## WHAT NEEDS TO BE DONE
Can you update everything from the start of the records down to the line containing "Click the Run", replacing "Viewport" with "Display" and leaving all else unchanged?

====== RECORDS FOR THIS EXERCISE

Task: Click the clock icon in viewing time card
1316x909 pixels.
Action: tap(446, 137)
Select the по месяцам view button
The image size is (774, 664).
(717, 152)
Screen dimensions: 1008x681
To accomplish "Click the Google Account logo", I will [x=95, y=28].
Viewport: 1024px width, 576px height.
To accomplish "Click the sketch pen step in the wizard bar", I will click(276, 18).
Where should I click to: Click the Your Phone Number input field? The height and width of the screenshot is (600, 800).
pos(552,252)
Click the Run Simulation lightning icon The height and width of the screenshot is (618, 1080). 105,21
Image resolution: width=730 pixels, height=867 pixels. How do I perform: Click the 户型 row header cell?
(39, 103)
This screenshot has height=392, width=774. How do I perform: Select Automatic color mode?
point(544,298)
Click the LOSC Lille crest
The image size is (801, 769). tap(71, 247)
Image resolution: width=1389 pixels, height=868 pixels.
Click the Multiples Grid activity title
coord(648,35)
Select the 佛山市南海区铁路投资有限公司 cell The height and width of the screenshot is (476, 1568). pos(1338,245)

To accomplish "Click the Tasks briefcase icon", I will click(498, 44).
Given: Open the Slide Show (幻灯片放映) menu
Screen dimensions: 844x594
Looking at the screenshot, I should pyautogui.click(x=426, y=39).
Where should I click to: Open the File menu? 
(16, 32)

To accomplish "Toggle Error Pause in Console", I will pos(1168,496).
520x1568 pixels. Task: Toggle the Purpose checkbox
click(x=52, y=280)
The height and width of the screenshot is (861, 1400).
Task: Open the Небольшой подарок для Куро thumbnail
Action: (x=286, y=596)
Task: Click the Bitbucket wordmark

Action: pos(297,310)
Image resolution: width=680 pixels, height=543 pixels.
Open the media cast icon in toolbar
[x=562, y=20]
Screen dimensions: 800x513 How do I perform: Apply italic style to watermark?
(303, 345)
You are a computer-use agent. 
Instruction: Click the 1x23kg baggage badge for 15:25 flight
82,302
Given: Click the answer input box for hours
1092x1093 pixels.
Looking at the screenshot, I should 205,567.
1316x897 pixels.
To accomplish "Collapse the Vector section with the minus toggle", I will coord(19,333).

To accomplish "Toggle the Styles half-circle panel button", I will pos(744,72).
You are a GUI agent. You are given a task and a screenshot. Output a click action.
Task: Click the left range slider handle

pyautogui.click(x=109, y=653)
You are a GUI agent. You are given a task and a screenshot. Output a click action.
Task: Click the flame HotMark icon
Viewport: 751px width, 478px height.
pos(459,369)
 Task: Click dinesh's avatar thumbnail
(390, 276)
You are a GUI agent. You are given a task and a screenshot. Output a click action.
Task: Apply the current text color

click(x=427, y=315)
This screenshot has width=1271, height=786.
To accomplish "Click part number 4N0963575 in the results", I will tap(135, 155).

============

## TASK RESULT
Task: Click the clock icon in viewing time card
1316x909 pixels.
Action: tap(446, 137)
Select the по месяцам view button
The image size is (774, 664).
(717, 152)
Screen dimensions: 1008x681
To accomplish "Click the Google Account logo", I will [x=95, y=28].
Display: 1024px width, 576px height.
To accomplish "Click the sketch pen step in the wizard bar", I will click(276, 18).
Where should I click to: Click the Your Phone Number input field? The height and width of the screenshot is (600, 800).
pos(552,252)
Click the Run Simulation lightning icon The height and width of the screenshot is (618, 1080). 105,21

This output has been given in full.